Using Prometheus

Prometheus is a monitoring tool often used with Kubernetes. If you configure Stackdriver Kubernetes Engine Monitoring and include Prometheus support, then the metrics that are generated by services using the Prometheus exposition format can be exported from the cluster and made visible as external metrics in Stackdriver.

This page describes how to configure and use Prometheus with Stackdriver Kubernetes Engine Monitoring. The source code for the integration is publicly available.

Before you begin

You cannot configure clusters using Legacy Stackdriver with Prometheus. For more information about Legacy Stackdriver, go to Legacy Stackdriver how-to guides.

This page doesn't contain instructions for installing a Prometheus server or for creating a GKE cluster using Stackdriver Kubernetes Engine Monitoring.

Prior to installing the collector, carefully review these requirements:

Installing the collector

To deploy the Stackdriver collector, do the following:

  1. Identify the object to be updated by its name and controller type. Only the controller types of deployment and statefulset are supported.

  2. Set the following environment variables:

    • KUBE_NAMESPACE: Namespace to run the script against.
    • KUBE_CLUSTER: Sidecar's cluster name parameter.
    • GCP_REGION: Sidecar's GCP region parameter.
    • GCP_PROJECT: Sidecar's GCP project parameter.
    • DATA_DIR: Sidecar's data directory. This is the directory that houses the shared volume that your Prometheus server writes to. In the subsequent instructions, this variable is set to the value /data.
    • DATA_VOLUME: Name of the shared volume in the DATA_DIR that contains Prometheus's data. In the subsequent instructions, this variable is set to data-volume.
    • SIDECAR_IMAGE_TAG: Docker image version for the Prometheus sidecar.
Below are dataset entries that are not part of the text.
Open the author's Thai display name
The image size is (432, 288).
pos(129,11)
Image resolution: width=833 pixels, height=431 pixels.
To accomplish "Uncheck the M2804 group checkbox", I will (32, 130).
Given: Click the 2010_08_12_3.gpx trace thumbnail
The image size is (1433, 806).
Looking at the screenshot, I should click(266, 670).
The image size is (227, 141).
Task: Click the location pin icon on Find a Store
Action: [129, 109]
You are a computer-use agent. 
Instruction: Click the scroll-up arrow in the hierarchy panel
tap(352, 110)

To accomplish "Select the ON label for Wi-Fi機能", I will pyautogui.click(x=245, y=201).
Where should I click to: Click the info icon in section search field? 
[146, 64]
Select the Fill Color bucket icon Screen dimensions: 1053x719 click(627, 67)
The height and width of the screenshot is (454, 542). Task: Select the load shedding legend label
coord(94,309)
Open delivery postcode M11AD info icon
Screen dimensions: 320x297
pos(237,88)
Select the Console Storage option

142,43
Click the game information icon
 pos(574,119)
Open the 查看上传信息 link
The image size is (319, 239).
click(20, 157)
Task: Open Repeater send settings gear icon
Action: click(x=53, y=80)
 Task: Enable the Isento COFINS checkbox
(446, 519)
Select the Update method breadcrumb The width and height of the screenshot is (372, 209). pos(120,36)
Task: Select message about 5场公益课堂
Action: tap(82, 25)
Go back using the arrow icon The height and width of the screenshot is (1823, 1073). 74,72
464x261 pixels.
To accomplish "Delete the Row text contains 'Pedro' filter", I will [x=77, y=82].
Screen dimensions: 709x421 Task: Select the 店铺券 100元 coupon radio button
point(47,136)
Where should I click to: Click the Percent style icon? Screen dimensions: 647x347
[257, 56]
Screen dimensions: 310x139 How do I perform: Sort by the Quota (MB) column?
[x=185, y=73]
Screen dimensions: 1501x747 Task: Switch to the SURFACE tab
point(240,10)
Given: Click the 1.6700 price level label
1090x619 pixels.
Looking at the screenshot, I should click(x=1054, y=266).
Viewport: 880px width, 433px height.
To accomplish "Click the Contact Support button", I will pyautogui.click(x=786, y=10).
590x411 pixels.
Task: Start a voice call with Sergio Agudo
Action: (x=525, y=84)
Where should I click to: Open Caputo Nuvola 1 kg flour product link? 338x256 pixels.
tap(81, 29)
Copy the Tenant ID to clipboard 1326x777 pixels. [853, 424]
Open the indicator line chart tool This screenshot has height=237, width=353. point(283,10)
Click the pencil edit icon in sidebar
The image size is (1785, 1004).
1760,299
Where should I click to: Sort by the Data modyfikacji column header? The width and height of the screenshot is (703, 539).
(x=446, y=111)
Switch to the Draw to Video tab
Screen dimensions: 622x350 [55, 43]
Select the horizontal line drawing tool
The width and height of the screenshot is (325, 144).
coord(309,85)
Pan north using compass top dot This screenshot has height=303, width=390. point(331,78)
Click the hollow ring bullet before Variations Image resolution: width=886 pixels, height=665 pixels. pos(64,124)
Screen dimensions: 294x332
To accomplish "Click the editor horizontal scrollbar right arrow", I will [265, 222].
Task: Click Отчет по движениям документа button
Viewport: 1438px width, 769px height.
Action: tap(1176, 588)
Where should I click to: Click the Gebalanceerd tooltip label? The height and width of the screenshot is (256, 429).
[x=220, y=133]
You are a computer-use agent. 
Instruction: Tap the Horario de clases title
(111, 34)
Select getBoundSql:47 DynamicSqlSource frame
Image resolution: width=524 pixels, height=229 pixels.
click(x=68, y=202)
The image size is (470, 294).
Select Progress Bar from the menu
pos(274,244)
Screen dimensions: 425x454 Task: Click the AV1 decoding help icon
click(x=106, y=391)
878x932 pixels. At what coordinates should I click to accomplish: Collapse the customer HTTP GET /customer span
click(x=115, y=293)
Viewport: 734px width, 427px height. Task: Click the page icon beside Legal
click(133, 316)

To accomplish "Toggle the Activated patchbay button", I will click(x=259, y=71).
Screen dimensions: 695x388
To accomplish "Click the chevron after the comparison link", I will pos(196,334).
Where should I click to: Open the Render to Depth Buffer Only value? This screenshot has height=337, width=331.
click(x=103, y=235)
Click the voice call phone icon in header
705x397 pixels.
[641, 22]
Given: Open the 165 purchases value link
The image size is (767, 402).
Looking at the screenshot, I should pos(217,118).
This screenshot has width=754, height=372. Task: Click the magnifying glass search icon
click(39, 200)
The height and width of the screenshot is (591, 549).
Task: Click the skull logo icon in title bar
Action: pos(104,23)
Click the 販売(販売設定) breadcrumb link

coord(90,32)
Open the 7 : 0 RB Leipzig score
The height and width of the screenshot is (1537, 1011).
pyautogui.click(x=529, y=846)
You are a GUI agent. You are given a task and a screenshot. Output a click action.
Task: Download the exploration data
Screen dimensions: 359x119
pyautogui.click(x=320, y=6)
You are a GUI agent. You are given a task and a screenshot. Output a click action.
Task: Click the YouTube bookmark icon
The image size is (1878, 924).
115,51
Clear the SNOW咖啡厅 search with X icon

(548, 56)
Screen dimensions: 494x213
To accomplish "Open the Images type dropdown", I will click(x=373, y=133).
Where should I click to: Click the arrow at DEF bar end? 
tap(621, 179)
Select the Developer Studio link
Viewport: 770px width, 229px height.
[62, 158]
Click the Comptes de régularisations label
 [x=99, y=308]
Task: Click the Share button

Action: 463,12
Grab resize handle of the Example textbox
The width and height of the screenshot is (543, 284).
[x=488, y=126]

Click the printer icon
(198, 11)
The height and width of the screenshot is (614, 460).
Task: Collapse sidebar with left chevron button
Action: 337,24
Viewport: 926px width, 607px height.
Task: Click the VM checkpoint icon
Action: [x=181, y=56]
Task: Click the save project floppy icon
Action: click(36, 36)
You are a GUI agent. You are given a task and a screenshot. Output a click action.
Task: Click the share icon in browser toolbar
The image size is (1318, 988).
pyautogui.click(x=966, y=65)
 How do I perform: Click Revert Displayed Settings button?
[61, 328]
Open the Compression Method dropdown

The latest release can be found in the Container registry.
  3. Execute the following script and supply the two parameters identified in the initial step of this procedure:

    #!/bin/sh
    
    set -e
    set -u
    
    usage() {
      echo -e "Usage: $0 <deployment|statefulset> <name>\n"
    }
    
    if [  $# -le 1 ]; then
      usage
      exit 1
    fi
    
    # Override to use a different Docker image name for the sidecar.
    export SIDECAR_IMAGE_NAME=${SIDECAR_IMAGE_NAME:-'gcr.io/stackdriver-prometheus/stackdriver-prometheus-sidecar'}
    
    kubectl -n "${KUBE_NAMESPACE}" patch "$1" "$2" --type strategic --patch "
    spec:
      template:
        spec:
          containers:
          - name: sidecar
            image: ${SIDECAR_IMAGE_NAME}:${SIDECAR_IMAGE_TAG}
            imagePullPolicy: Always
            args:
            - \"--stackdriver.project-id=${GCP_PROJECT}\"
            - \"--prometheus.wal-directory=${DATA_DIR}/wal\"
            - \"--stackdriver.kubernetes.location=${GCP_REGION}\"
            - \"--stackdriver.kubernetes.cluster-name=${KUBE_CLUSTER}\"
            #- \"--stackdriver.generic.location=${GCP_REGION}\"
            #- \"--stackdriver.generic.namespace=${KUBE_CLUSTER}\"
            ports:
            - name: sidecar
              containerPort: 9091
            volumeMounts:
            - name: ${DATA_VOLUME}
              mountPath: ${DATA_DIR}
    "
    

After successful execution of the script, the Stackdriver collector is added as a sidecar to the pods for the object identified in step one of the procedure. The two lines in the script that are commented out aren't relevant to the collection of metric data from GKE clusters. However, these two lines are relevant when you want to populate a generic MonitoredResource.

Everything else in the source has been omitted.